Penggunaan perangkat secara tepat dapat membantu menjaga efisiensi penggunaan listrik rumah tangga.

Biasakan Memeriksa Pemakaian Listrik

Setiap keluarga perlu mengetahui pola penggunaan listrik di rumah. Dengan melakukan pemeriksaan secara berkala, masyarakat dapat mengetahui perangkat mana yang paling banyak menggunakan energi.

Jika tagihan listrik mengalami peningkatan, periksa kembali perubahan kebiasaan penggunaan perangkat elektronik.

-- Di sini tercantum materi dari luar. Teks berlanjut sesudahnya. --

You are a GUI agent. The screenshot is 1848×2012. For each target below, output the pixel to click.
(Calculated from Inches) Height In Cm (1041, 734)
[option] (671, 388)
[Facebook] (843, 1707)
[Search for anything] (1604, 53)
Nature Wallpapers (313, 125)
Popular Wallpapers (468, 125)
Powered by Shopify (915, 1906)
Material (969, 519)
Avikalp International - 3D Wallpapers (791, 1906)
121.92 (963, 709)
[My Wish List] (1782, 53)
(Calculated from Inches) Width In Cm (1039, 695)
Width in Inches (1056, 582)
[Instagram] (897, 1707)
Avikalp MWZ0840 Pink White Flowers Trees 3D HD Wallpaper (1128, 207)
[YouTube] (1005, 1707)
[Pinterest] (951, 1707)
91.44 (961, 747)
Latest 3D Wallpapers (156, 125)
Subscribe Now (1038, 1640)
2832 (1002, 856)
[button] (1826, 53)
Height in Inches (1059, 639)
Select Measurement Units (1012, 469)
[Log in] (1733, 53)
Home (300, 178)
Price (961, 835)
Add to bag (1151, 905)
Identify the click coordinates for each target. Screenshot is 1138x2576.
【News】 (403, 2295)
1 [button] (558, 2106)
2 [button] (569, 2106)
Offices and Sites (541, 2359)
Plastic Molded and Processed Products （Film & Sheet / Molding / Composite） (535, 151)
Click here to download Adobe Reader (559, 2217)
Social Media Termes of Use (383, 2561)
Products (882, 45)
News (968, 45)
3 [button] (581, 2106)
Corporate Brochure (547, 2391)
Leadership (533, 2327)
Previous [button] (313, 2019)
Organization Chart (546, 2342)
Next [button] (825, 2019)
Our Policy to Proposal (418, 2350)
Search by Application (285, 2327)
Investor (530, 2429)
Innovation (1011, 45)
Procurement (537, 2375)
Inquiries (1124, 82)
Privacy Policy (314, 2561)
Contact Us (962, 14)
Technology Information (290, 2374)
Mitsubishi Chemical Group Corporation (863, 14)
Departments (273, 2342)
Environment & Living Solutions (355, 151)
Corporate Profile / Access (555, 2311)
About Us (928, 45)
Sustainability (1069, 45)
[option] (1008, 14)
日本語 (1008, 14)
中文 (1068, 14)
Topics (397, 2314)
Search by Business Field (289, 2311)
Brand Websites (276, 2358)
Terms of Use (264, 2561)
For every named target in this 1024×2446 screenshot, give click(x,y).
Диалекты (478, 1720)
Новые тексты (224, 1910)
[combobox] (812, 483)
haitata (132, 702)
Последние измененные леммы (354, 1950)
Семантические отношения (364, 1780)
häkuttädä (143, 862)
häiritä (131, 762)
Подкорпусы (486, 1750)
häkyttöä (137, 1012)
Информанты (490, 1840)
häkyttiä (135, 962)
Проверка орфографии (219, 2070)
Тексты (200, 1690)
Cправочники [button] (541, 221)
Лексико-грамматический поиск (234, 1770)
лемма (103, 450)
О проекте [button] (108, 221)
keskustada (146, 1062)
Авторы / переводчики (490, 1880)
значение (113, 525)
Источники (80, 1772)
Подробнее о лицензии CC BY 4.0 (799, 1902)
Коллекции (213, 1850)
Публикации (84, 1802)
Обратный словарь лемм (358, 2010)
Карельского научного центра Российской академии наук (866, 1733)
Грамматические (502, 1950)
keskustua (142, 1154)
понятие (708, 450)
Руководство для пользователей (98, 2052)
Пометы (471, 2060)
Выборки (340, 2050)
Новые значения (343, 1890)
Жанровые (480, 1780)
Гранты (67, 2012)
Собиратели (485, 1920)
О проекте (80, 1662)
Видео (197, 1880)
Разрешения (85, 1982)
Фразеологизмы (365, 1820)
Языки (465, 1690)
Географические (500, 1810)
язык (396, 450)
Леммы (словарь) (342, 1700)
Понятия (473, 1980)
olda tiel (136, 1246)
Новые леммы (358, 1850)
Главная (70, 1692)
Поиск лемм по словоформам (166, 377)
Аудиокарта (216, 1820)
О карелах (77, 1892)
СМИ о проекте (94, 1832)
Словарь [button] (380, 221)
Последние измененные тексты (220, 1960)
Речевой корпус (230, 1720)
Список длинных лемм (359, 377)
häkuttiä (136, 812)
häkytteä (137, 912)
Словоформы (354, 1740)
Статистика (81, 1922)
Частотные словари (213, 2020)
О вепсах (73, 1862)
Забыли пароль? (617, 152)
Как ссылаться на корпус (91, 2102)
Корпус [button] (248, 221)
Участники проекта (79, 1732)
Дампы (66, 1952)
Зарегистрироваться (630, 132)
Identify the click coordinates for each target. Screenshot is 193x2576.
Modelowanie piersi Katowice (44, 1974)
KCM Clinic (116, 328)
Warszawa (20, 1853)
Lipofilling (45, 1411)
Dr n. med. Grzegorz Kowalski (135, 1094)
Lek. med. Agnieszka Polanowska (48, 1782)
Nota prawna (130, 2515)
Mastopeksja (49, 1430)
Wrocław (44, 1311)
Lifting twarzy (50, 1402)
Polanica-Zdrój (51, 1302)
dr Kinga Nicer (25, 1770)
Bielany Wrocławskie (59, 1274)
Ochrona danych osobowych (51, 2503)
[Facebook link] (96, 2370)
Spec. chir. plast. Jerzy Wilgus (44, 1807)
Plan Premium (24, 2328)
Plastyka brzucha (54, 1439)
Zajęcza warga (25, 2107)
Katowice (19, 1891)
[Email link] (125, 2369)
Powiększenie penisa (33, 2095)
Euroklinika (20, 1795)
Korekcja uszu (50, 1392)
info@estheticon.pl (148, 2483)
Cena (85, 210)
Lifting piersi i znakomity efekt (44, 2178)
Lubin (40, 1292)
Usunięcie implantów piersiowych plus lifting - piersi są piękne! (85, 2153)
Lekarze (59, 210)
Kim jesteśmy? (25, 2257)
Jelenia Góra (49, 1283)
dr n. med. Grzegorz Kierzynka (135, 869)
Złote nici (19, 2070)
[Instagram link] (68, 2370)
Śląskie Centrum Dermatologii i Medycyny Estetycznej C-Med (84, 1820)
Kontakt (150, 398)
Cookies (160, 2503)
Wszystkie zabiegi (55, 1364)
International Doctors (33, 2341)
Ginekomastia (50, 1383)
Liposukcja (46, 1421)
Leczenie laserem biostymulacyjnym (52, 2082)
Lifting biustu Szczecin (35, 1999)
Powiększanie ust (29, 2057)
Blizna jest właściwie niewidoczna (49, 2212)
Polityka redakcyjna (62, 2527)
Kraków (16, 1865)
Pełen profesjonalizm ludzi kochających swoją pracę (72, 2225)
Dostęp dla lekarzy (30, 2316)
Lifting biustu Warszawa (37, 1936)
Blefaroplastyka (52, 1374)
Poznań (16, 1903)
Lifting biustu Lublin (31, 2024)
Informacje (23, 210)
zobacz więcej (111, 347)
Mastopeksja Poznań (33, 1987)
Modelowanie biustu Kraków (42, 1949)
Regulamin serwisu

Misalnya, penggunaan AC yang lebih lama, penambahan perangkat elektronik, atau peralatan yang mengalami gangguan.

Dengan mengetahui pola konsumsi listrik, keluarga dapat menentukan langkah yang tepat untuk mengurangi tagihan listrik.

Libatkan Seluruh Anggota Keluarga

Upaya hemat listrik akan lebih efektif jika dilakukan bersama-sama.

Orang tua dapat mengajarkan anak untuk mematikan lampu setelah meninggalkan ruangan. Setiap anggota keluarga juga dapat diingatkan untuk mematikan televisi dan perangkat elektronik setelah digunakan.

Kebiasaan sederhana tersebut perlu dilakukan secara konsisten. Semakin banyak anggota keluarga yang terlibat, semakin besar pula peluang untuk mengurangi pemborosan energi.

Pada akhirnya, cara hemat listrik tidak harus dimulai dengan perubahan besar. Mematikan lampu, mencabut perangkat elektronik, memanfaatkan cahaya alami, serta menggunakan peralatan sesuai kebutuhan dapat menjadi langkah awal.

Dengan menerapkan kebiasaan tersebut setiap hari, penggunaan listrik rumah tangga dapat menjadi lebih efisien. Selain membantu mengendalikan pengeluaran, hemat listrik juga menjadi bentuk penggunaan energi yang lebih bijak dalam kehidupan sehari-hari.